**Assignment**. The lines you need are those holding the word "Open"; pull them from the material.

**Excerpted records**.

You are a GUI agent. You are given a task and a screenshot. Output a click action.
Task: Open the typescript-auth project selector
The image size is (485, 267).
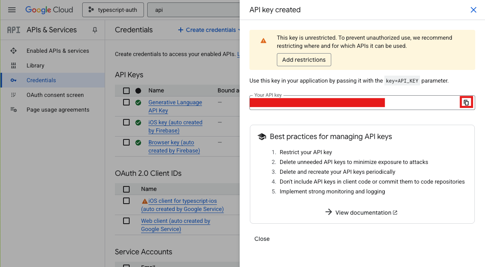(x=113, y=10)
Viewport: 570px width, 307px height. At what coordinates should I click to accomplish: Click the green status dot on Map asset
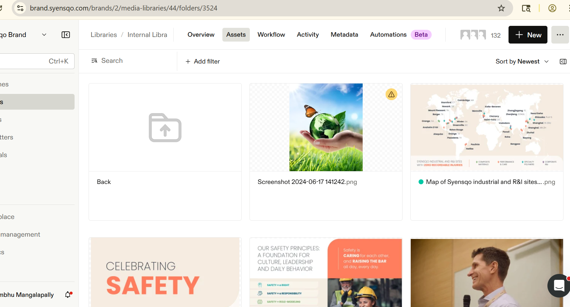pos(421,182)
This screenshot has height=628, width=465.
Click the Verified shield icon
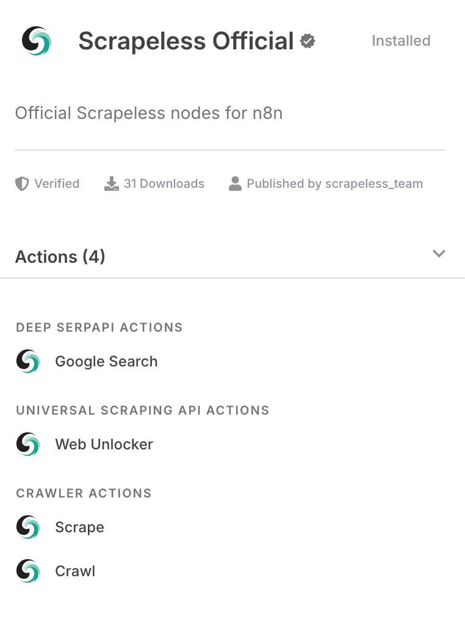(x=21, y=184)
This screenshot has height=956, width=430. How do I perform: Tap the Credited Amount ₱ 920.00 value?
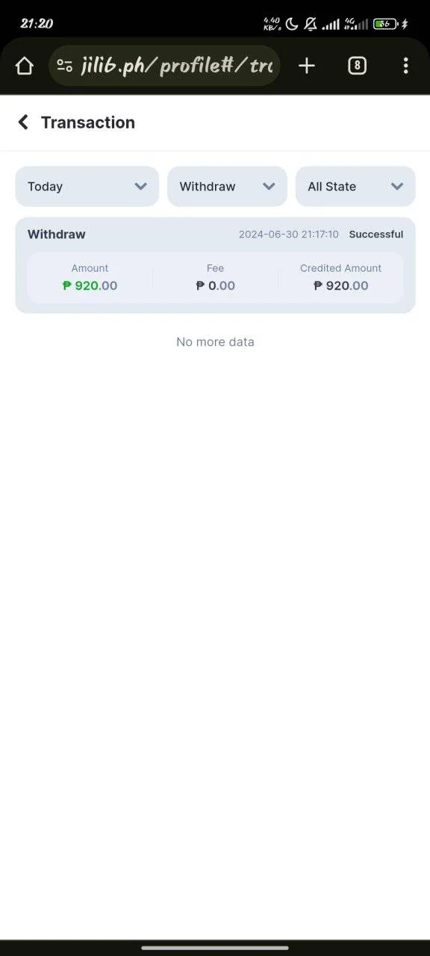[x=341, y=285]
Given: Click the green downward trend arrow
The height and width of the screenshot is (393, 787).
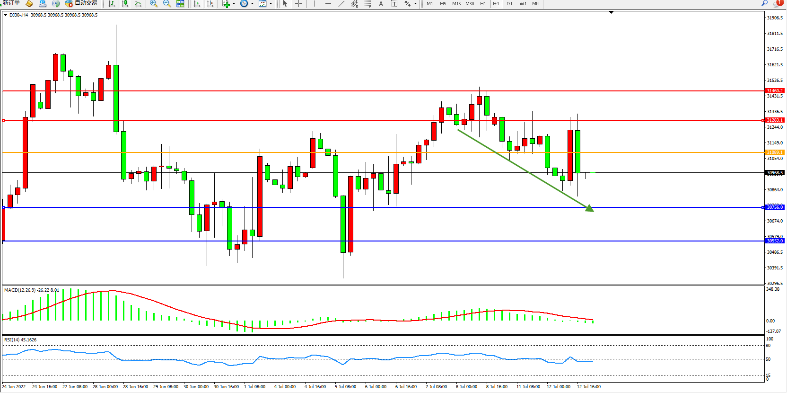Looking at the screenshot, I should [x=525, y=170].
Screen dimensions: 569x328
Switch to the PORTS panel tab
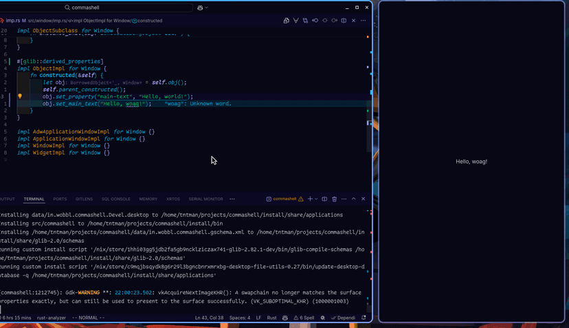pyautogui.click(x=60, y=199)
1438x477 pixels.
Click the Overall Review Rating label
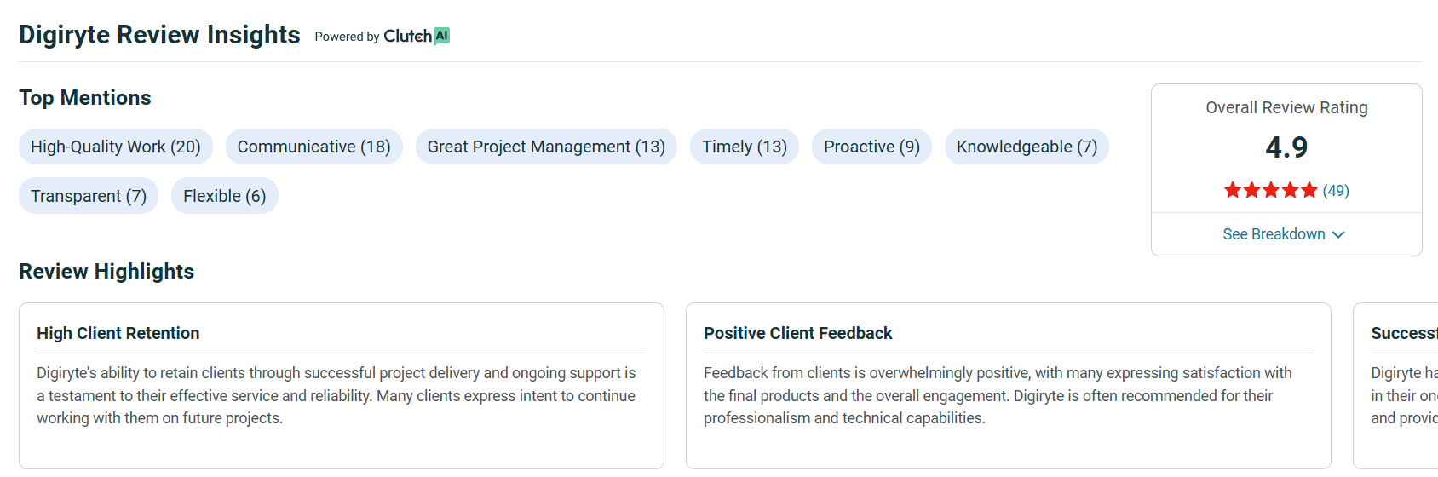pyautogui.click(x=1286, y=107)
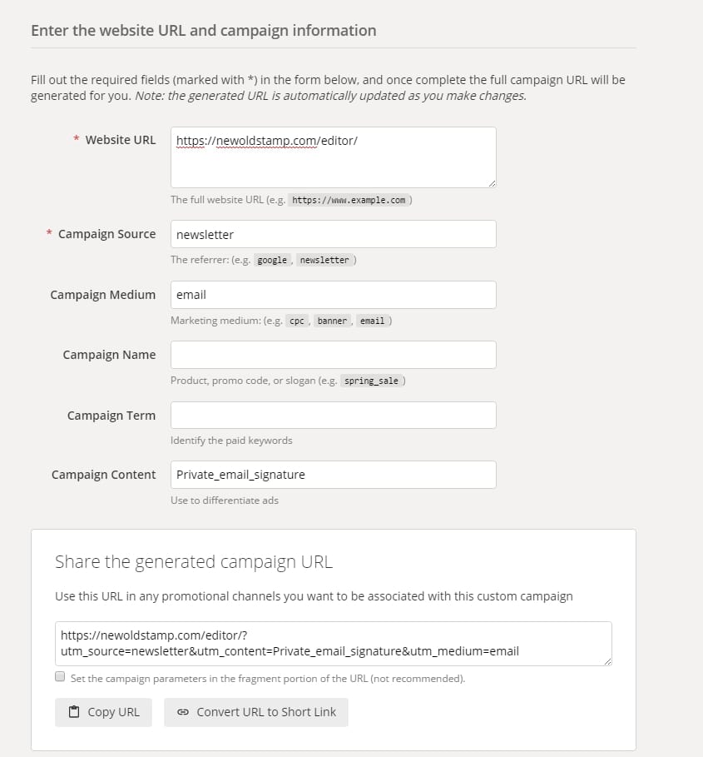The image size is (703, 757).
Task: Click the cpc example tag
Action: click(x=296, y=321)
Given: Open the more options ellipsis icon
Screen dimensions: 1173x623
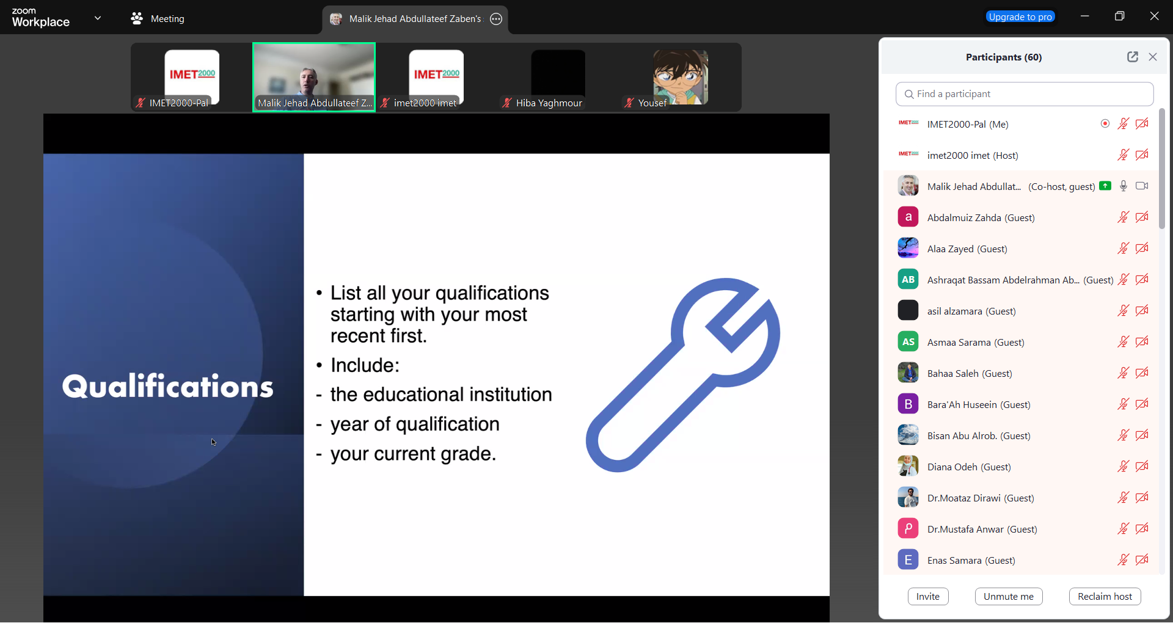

**Exercise answer**.
Task: Open the typescript-auth project selector
Given: Open the more options ellipsis icon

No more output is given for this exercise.